(LISTED RECORDS)

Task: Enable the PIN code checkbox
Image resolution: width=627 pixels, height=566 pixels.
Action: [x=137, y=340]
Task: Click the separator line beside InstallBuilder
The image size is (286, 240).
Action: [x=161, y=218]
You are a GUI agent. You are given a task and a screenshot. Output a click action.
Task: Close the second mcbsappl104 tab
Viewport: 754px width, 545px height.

(End LISTED RECORDS)
(LISTED RECORDS)

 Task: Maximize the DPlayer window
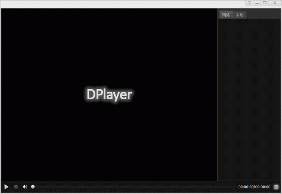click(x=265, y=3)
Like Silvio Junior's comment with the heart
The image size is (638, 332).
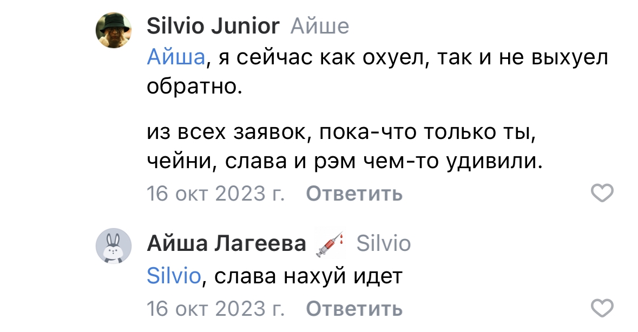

(End LISTED RECORDS)
(LISTED RECORDS)

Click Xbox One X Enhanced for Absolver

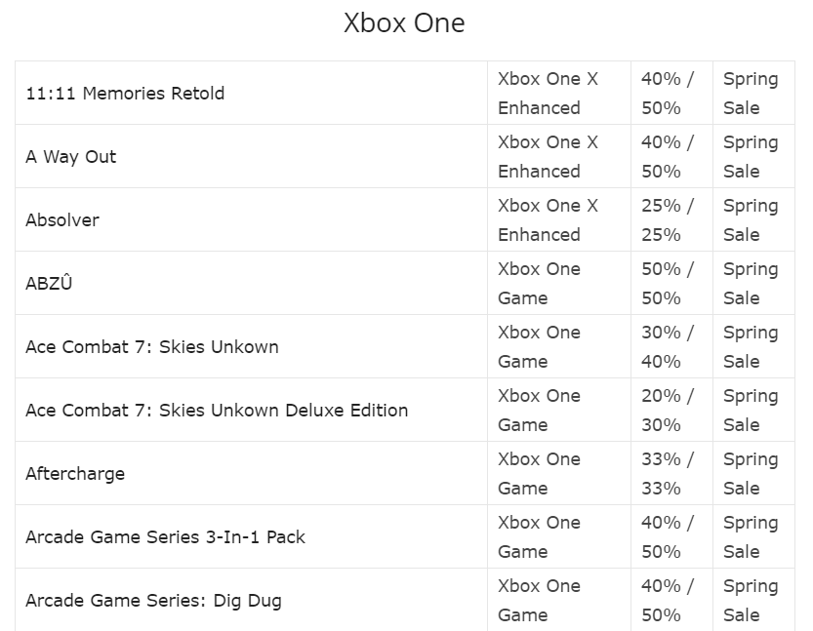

(End LISTED RECORDS)

* TASK GOAL: Set down again, word for word, the stretch of records from the line with "You are a GUI" to the line with "Viewport: 754px width, 545px height.", both of those lines included.

* WRITTEN ANSWER:
You are a GUI agent. You are given a task and a screenshot. Output a click action.
Task: Close the second mcbsappl104 tab
Viewport: 754px width, 545px height.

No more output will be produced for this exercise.